>> Begin

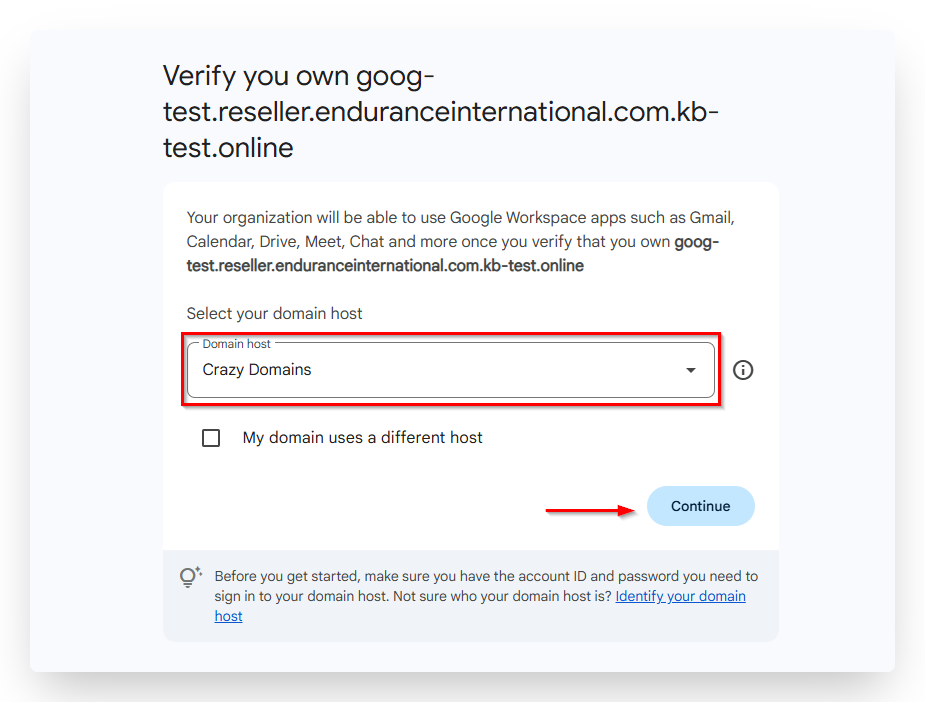Click the lightbulb tip icon
The width and height of the screenshot is (925, 702).
pyautogui.click(x=191, y=577)
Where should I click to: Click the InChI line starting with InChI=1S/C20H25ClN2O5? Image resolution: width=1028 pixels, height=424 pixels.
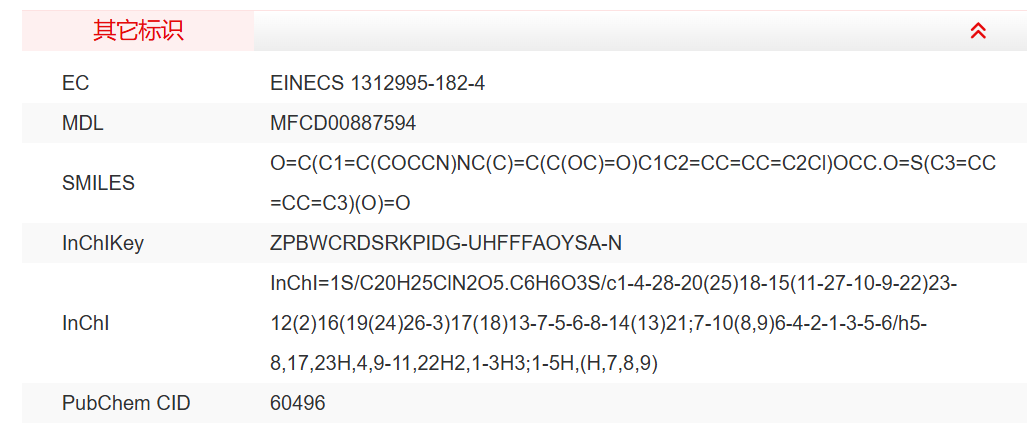click(613, 284)
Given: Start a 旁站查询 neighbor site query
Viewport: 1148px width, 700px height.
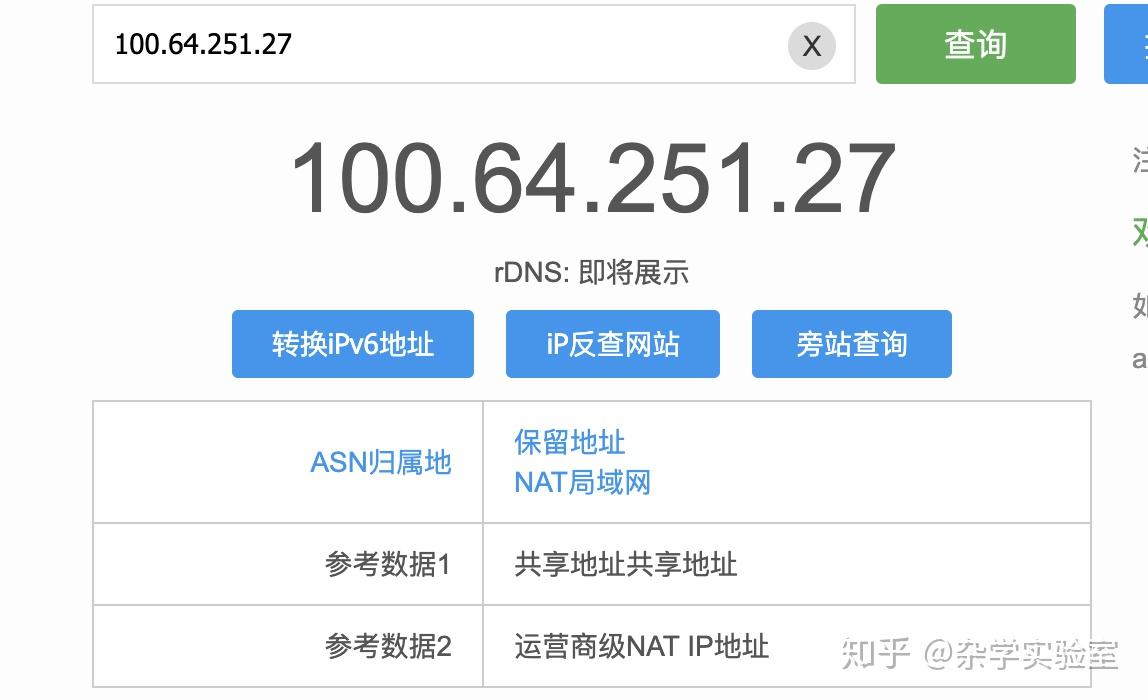Looking at the screenshot, I should pos(851,343).
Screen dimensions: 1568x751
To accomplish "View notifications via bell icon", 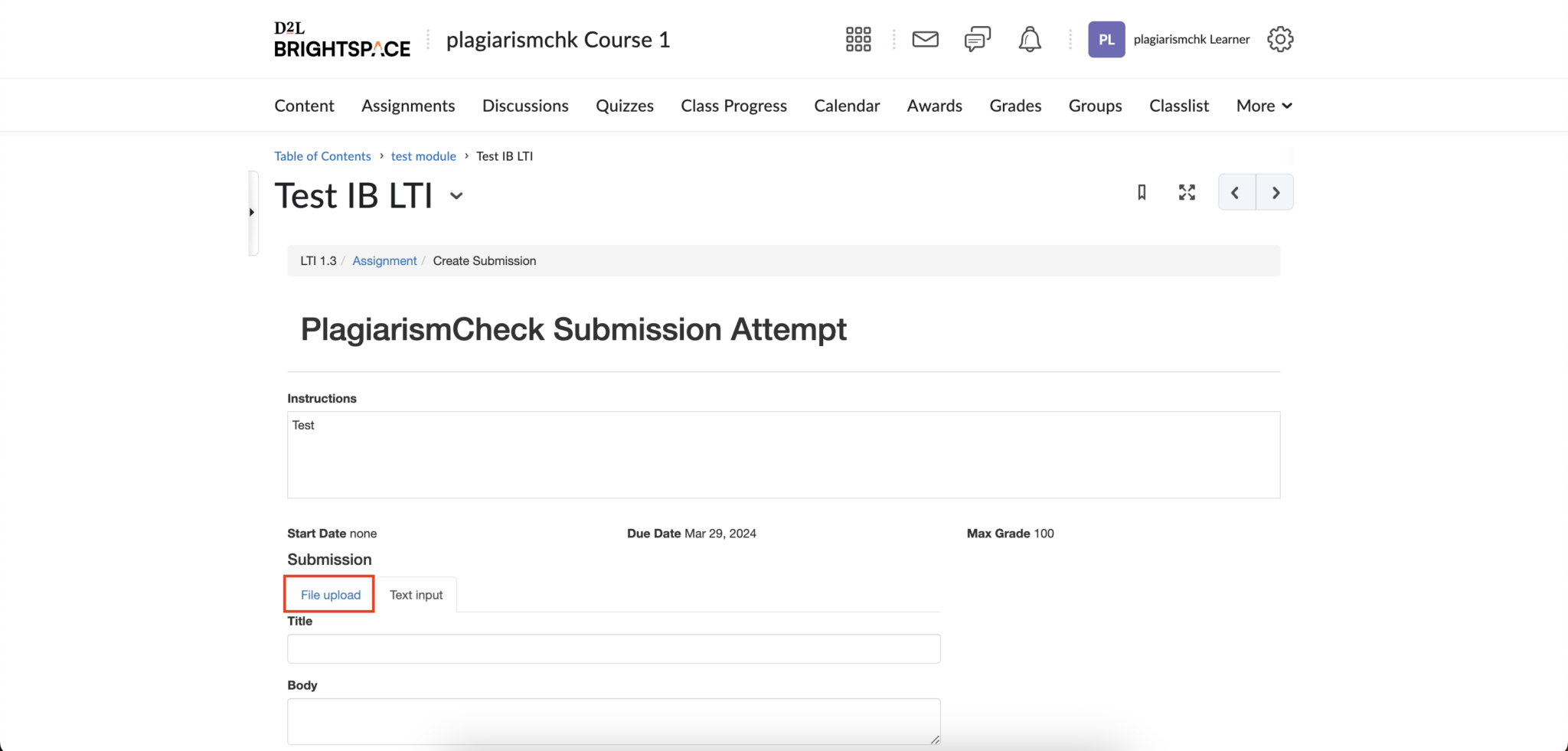I will click(1029, 39).
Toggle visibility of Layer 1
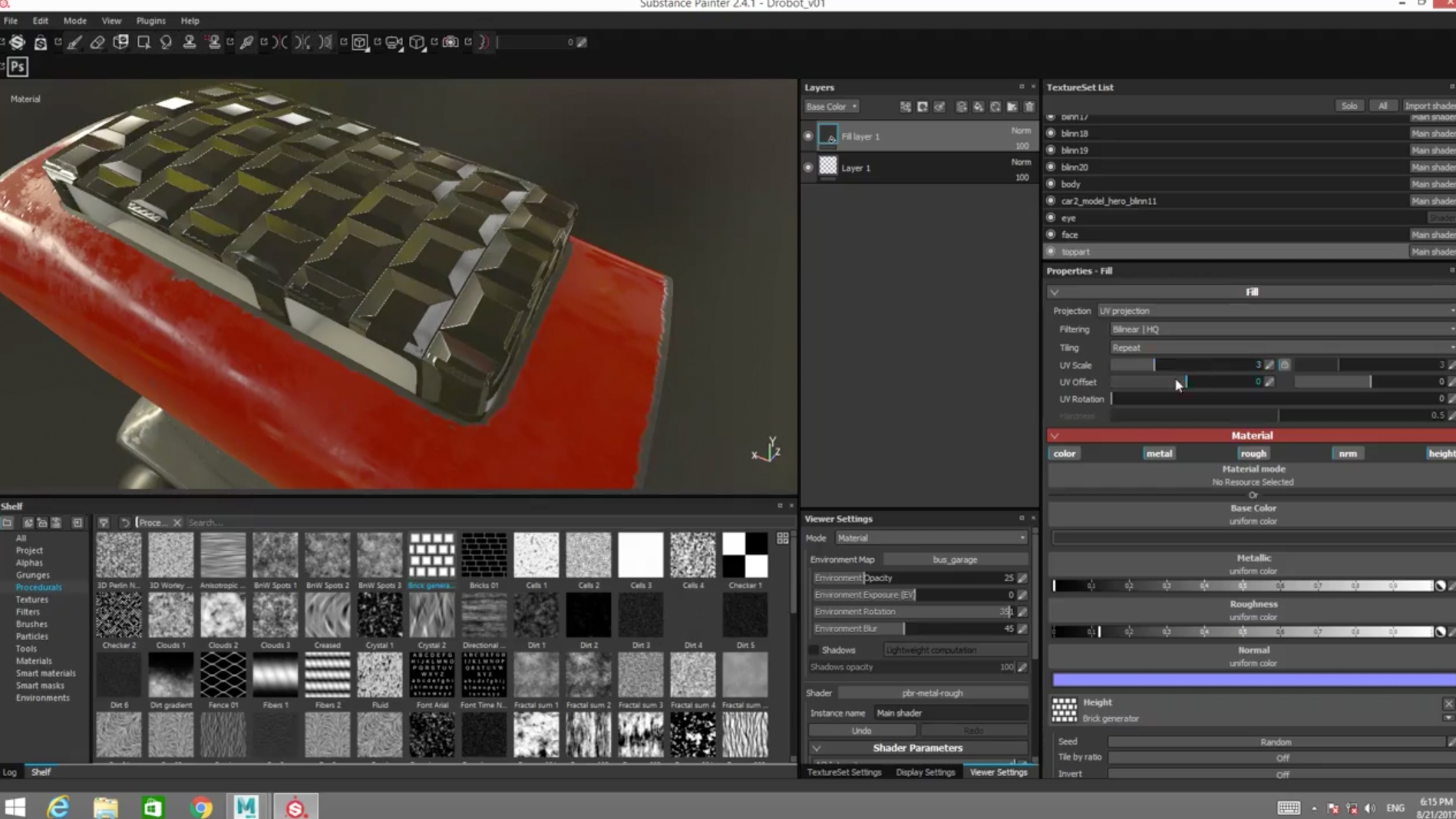 pos(808,167)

>> End

# Task goal
Which lines in the data above contain the string "width"? Pick out each one and copy it in full. Case counts.

# Right answer
The width and height of the screenshot is (925, 702).
Where should I click to: Click the InChI line starting with InChI=1S/C20H25ClN2O5? Image resolution: width=1028 pixels, height=424 pixels.
Viewport: 1148px width, 700px height.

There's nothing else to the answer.